2 – Destiny 2: Beyond Light
Oh boy, Mark is about to talk about Destiny again. Well, yes, and for good reason. Destiny has had a life of ups and downs – the initial excitement of the vanilla game gave way to a lacklustre end game and two disappointing expansions before Forsaken reinvigorated the game and brought some much needed quality of life changes. The following year Shadowkeep brought more quality content but didn’t make much of an impact on how you played the game.
With Beyond Light Bungie finally expanded on the existing gameplay with a whole new subclass to play with, a stunning all-new environment in the frozen moon of Europa, dragged the storyline kicking and screaming back into the overarching plotlines that had only really been hinted at in the year since the launch of the original game, and added one of the best (if not the most challenging) raids the game had seen in years.
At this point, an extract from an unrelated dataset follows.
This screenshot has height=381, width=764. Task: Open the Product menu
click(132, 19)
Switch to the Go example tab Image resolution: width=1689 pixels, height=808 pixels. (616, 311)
We are only part way through the year of post-release content for the expansion so it’s hard to judge it in its entirety but Beyond Light has breathed life back into Destiny 2 and has shown what Bungie are capable of without the hand of Activision on their shoulder.
1 – Ghost of Tsushima
Back in the infancy of the PS4, Sucker Punch Productions gave us Infamous: Second Son, a beautiful and engaging, if slightly thin open world adventure. It was the first time any of us had seen what the PS4 was capable of graphically. And in 2020 they gave us the last great hurrah of the console – the beautiful and engaging, if slightly thin, open world adventure of Ghost of Tsushima.
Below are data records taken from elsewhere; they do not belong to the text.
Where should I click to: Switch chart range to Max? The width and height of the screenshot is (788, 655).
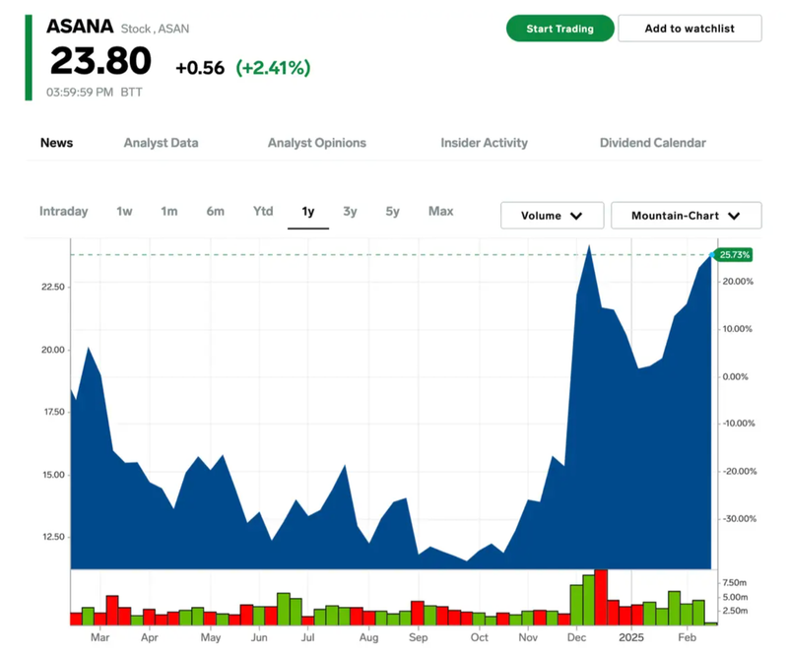(440, 211)
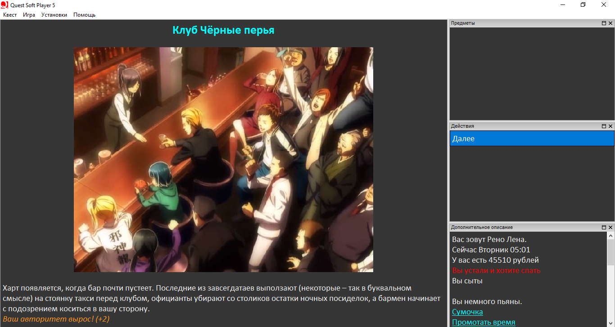Click the Quest Soft Player app icon
Image resolution: width=615 pixels, height=327 pixels.
pyautogui.click(x=5, y=4)
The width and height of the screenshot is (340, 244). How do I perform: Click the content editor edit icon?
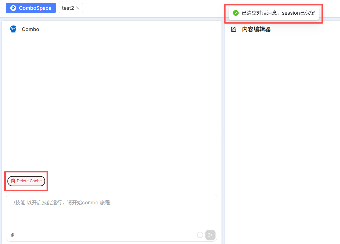click(x=234, y=29)
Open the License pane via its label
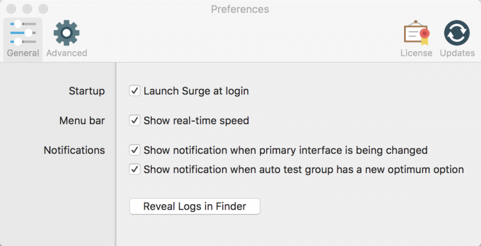The image size is (481, 246). point(416,53)
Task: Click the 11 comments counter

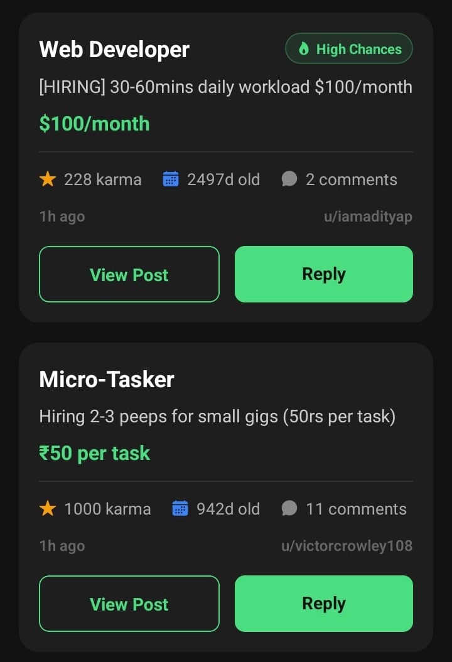Action: pos(357,508)
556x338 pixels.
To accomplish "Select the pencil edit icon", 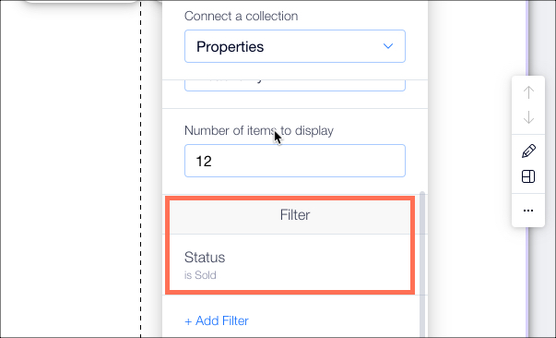I will (528, 151).
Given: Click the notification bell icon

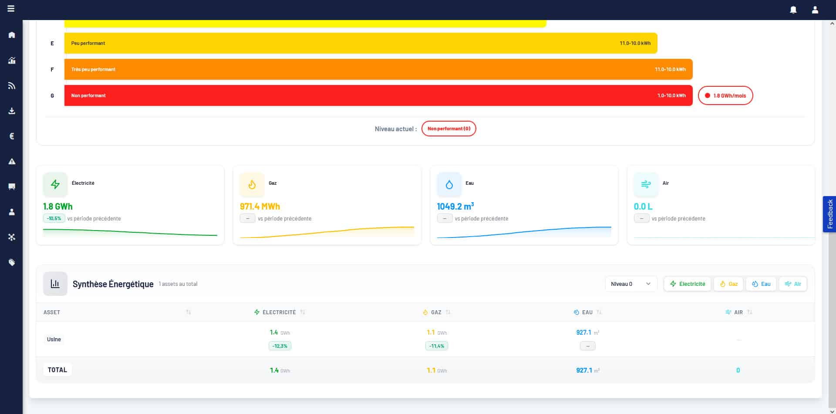Looking at the screenshot, I should tap(793, 10).
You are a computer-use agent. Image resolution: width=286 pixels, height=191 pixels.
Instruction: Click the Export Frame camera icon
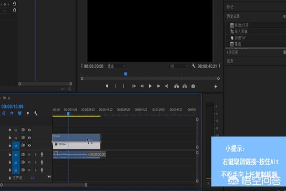pos(193,86)
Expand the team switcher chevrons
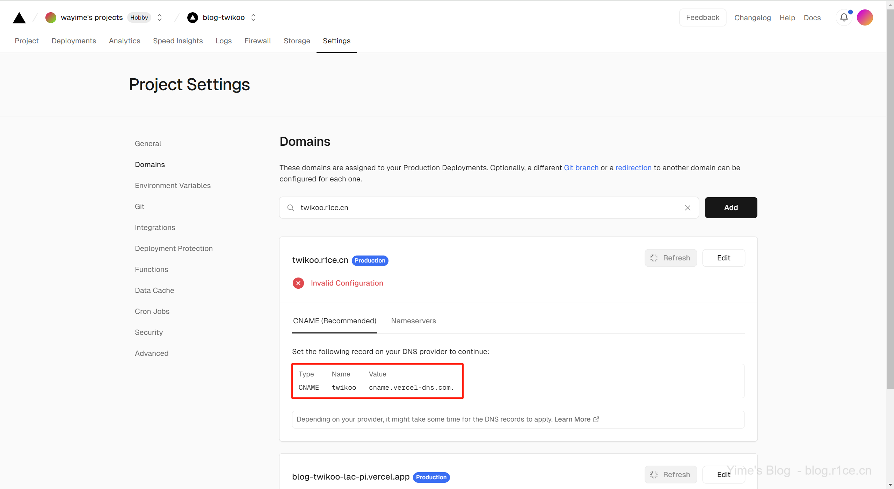 coord(160,17)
But while the lack of meaningful side content associated with open world games was a negative for Infamous: Second Son, it was a welcome relief in Ghost of Tsushima. The last proper open world game I had played before this was Red Dead Redemption 2, which towards the end completely wore me down with the weight of content and side activities, and the sheer devotion to “realism”. Ghost does away with most of this to concentrate on telling a compelling samurai epic in the vein of Akira Kurosawa, with a campaign that doesn’t outstay its welcome and enough side quests to entertain but not overwhelm. There are no towers to climb to uncover the map like in Ubisoft open worlds, there are precious little collectibles to hunt and find, there isn’t even an on-screen map or waypoint marker, choosing instead to point you in the direction of your next objective using only the direction of the wind.
It does this in a world that is the most graphically and artistically stunning open world since The Legend of Zelda: Breath of the Wild, with sweeping vistas full of swaying grass and streams of cherry blossom. The exploration is a visual treat, the combat mechanics are as solid as anything outside of FromSoftware games, and although the story never quite reaches the heights of the Kurosawa films the developers clearly wanted to ape, I thoroughly enjoyed my journey through the island of Tsushima.
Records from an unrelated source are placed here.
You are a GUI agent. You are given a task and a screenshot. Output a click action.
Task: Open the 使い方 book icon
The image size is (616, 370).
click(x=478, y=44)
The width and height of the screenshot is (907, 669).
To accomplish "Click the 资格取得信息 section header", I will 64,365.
A post-release expansion brought 2-player story missions wrapped in the guise of Japanese folklore legends, a 4-player horde mode, and a raid, with different character classes, levelling and loot. A huge addition to the game, and completely free. No game in 2020 had me quite as enthralled as Ghost of Tsushima, I never wanted to leave that beautiful island, in fact I played through it start to finish twice, grabbed the platinum trophy, and I will return to replay it again soon.